** Opening RECORDS SUPPLIED block **
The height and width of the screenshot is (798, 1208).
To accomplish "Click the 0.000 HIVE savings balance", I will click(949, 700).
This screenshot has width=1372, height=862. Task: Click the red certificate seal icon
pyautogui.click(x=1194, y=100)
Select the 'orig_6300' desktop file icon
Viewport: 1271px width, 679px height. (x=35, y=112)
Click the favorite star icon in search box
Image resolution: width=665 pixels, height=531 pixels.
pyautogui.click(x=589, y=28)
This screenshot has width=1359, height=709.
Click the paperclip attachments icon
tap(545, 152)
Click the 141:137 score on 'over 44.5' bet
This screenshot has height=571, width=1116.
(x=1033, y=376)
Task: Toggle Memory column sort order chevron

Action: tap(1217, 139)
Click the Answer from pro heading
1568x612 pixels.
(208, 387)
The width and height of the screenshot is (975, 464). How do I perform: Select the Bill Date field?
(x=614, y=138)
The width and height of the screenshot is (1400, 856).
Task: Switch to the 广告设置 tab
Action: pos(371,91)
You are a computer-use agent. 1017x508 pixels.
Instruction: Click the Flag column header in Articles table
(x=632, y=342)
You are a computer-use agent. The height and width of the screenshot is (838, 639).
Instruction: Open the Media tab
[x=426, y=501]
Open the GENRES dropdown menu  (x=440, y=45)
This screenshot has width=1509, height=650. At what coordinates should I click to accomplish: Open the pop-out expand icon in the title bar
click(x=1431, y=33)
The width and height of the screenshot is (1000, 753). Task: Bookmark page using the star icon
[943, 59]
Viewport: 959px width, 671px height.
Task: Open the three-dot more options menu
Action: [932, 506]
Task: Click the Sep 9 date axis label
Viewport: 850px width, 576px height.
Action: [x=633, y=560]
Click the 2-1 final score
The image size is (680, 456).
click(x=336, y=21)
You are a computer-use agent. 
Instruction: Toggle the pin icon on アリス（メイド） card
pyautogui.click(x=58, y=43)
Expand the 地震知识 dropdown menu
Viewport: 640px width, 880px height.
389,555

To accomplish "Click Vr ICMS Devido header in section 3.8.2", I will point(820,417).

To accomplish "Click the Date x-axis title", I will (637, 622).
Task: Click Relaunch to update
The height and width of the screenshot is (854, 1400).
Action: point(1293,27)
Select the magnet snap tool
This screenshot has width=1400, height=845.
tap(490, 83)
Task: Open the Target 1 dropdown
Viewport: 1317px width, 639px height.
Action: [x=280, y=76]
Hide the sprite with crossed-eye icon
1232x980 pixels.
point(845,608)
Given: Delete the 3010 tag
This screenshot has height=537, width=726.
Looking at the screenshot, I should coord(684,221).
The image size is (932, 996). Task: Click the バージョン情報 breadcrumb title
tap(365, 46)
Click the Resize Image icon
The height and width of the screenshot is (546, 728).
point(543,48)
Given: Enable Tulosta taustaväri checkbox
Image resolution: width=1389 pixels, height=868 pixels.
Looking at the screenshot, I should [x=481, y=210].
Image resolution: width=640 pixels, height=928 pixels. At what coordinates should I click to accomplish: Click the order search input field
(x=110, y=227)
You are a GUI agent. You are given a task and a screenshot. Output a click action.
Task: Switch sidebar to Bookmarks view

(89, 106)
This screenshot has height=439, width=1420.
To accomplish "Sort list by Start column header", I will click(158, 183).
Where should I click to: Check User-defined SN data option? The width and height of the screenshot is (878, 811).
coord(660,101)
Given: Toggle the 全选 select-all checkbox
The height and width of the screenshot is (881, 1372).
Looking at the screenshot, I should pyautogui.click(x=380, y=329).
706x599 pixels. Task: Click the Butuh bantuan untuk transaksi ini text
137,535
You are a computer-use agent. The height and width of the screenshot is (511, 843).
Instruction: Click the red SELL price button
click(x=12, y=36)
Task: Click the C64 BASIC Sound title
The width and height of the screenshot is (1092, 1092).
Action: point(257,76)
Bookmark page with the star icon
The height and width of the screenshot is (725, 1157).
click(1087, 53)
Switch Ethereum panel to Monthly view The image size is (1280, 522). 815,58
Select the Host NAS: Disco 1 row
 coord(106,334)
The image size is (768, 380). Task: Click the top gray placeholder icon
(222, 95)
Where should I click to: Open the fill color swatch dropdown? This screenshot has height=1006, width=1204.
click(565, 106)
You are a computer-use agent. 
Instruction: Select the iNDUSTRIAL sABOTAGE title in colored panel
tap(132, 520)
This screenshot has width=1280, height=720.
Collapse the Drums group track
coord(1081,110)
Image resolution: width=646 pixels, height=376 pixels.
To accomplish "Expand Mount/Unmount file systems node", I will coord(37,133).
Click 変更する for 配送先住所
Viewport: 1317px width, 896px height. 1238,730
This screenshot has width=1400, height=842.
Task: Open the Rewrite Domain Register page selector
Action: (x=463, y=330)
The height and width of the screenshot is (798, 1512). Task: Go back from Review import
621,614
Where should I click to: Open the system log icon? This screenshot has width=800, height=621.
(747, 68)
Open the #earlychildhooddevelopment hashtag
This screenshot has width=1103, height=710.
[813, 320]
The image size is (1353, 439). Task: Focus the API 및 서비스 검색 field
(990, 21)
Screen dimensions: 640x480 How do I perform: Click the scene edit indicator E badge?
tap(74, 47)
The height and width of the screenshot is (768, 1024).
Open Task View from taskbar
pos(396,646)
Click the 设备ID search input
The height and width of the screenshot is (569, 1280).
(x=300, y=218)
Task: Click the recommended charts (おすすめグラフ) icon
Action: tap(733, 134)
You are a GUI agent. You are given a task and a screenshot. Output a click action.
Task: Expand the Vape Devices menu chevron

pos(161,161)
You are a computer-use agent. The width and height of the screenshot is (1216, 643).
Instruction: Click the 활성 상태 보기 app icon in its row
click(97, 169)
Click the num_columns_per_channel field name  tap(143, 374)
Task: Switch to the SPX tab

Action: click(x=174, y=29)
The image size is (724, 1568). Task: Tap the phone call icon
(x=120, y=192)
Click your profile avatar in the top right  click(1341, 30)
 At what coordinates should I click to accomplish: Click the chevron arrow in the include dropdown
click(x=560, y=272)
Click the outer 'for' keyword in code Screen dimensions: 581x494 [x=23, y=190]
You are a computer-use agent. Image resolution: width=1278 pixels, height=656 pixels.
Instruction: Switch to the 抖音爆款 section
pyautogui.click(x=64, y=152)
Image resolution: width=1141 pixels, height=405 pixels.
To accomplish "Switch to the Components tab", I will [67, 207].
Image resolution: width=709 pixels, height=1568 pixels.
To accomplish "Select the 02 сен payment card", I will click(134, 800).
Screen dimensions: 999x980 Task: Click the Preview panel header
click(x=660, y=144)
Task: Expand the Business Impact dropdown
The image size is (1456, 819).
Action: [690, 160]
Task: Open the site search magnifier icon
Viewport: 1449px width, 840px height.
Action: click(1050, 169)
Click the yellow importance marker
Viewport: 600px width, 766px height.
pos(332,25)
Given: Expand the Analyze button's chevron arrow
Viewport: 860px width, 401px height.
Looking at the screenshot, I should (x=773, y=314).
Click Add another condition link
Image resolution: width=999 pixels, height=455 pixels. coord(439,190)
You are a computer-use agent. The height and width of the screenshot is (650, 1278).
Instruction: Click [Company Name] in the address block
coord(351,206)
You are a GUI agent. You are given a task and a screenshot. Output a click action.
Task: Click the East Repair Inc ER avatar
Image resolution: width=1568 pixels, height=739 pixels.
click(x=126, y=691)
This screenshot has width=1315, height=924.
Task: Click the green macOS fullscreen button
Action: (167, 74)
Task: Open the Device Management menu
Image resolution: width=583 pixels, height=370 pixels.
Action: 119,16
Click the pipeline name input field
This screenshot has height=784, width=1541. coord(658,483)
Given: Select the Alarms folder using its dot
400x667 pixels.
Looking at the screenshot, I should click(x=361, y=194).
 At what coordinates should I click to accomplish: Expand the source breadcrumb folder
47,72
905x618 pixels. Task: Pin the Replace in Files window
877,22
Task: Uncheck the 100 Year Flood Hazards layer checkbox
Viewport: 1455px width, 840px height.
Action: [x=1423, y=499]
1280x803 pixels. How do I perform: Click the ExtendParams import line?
** Closing RECORDS SUPPLIED block **
Every line above that holds the string "score" counts once; give the total and nothing more.

2